Alan Beaman’s case now allowed to go to trial
ROCKFORD, Ill. (WIFR) - He spent 13 years in jail for a murder he didn’t commit. Now a ruling by the Illinois Supreme Court can help Rockford’s Alan Beaman get to the bottom of why the wrongful conviction happened.
The Illinois Supreme Court cleared the way for a trial for Beaman’s case against the Town of Normal and three former police detectives. The suit claims the defendants maliciously prosecuted Beaman for the 1993 murder of Beaman’s ex-girlfriend and Illinois State University student Jennifer Lockmiller.
Beaman was convicted in 1995 and served 13 years of a 50-year prison sentence before the conviction was reversed in 2008. He received a certificate of innocence in 2013 and was later pardoned in 2015.
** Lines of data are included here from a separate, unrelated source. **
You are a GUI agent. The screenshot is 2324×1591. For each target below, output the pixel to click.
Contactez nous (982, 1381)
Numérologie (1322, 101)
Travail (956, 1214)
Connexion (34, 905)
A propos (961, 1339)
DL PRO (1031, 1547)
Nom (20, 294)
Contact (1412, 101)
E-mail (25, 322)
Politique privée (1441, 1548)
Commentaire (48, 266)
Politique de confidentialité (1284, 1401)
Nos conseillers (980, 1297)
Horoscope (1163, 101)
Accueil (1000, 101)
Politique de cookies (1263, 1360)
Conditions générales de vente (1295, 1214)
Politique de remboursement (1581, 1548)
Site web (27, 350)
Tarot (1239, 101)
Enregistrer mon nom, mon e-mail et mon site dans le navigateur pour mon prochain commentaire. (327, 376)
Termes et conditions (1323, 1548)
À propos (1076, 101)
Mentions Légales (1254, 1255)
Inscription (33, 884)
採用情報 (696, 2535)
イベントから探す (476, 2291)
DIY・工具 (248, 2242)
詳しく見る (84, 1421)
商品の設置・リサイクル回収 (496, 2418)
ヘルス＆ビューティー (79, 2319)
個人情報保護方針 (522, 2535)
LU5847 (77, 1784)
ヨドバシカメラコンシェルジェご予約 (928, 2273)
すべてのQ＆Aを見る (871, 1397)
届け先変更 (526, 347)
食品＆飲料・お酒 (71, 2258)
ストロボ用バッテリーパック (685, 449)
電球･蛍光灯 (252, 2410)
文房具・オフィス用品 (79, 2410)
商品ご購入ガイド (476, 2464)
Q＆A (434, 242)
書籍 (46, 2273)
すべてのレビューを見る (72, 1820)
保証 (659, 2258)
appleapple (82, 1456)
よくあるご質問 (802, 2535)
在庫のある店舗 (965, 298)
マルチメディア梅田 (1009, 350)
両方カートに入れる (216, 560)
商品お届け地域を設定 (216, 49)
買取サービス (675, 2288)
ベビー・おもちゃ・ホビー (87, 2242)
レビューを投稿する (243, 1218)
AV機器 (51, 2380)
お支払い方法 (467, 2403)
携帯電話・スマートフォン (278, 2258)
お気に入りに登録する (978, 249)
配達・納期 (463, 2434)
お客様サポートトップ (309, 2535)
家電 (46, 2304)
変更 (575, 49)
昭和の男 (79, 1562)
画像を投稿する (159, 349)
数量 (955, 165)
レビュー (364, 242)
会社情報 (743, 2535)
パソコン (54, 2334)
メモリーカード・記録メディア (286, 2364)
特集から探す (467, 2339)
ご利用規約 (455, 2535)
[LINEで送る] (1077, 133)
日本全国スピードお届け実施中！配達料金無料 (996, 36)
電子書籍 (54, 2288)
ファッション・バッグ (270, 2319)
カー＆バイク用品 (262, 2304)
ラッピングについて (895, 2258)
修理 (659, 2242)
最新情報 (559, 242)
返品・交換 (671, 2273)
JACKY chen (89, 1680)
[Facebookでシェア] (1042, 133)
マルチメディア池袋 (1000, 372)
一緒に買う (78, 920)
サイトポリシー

Beaman sent a statement to 23 News reacting to the ruling. It goes in full as follows:
“I’m grateful that The Court recognized the liability that must exist where police officers choose to violate due process. Policing is sometimes a thankless job and a necessary evil. But this is not a case where good cops are getting in trouble for just doing their jobs. This is a case where detectives made conscious decisions to hide evidence, manipulate data, and tolerate an unprofessional disregard for procedures that are designed to prevent the very injustice that occurred. In a free society, there must be a lawful path to a reckoning for this kind of conduct. I look forward to the next steps in my 28 year battle for accountability in this travesty of injustice. God willing, the awareness raised from this case over the years can overcome the prejudices that have encouraged corruption in our legal system. I pray this will bring about changes that prevent recurring tragedies and restore public trust in the rule of law.”